--- START ---

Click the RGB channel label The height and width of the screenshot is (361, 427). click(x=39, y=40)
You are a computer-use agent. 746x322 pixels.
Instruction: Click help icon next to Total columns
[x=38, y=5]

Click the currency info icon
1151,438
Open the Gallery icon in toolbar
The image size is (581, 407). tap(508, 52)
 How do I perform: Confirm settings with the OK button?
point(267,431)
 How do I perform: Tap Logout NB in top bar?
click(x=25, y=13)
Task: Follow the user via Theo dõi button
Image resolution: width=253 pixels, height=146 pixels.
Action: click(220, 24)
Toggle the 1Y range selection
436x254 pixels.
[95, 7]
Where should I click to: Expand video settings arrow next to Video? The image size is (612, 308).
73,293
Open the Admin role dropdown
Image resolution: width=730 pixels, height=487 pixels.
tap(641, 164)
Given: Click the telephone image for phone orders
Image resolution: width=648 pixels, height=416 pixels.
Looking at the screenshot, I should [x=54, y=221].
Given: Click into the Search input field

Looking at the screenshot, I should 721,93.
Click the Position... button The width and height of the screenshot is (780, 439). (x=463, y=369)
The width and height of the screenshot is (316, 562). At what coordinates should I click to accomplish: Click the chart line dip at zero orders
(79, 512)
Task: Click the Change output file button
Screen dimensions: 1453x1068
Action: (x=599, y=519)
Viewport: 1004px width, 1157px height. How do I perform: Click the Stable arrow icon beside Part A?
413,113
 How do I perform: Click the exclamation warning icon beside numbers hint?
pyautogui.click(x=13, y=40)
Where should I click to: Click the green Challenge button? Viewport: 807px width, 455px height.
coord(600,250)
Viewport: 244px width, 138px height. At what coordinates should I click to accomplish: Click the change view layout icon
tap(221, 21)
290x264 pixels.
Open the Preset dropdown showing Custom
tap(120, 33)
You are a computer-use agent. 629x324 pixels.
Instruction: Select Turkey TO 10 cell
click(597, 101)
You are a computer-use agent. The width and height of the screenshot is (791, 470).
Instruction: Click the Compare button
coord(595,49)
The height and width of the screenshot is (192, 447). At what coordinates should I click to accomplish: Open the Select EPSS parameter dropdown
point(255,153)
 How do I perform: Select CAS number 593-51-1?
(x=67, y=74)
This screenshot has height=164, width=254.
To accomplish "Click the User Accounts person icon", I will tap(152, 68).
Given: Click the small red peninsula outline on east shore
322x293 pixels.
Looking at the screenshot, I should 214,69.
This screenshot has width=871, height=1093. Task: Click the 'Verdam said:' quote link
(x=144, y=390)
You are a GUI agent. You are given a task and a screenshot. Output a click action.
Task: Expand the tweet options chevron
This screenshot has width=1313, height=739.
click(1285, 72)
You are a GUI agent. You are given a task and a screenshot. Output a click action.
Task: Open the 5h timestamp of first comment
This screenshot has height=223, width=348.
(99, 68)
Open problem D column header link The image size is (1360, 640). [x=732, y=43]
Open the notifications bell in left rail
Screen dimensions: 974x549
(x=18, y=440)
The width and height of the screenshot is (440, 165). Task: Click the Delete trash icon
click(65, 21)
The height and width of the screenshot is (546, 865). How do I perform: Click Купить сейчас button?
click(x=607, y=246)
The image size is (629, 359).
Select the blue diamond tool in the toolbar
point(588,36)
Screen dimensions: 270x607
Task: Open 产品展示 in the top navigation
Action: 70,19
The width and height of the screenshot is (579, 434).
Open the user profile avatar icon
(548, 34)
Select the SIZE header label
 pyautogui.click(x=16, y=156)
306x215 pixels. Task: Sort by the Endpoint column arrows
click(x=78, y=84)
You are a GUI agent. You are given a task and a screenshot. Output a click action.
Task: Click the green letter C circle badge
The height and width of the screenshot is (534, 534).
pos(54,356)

--- END ---

Find each line above that contains "computer", and copy those lines.

Exercise output:
You are a computer-use agent. 746x322 pixels.
You are a computer-use agent. 629x324 pixels.
You are a computer-use agent. The width and height of the screenshot is (791, 470).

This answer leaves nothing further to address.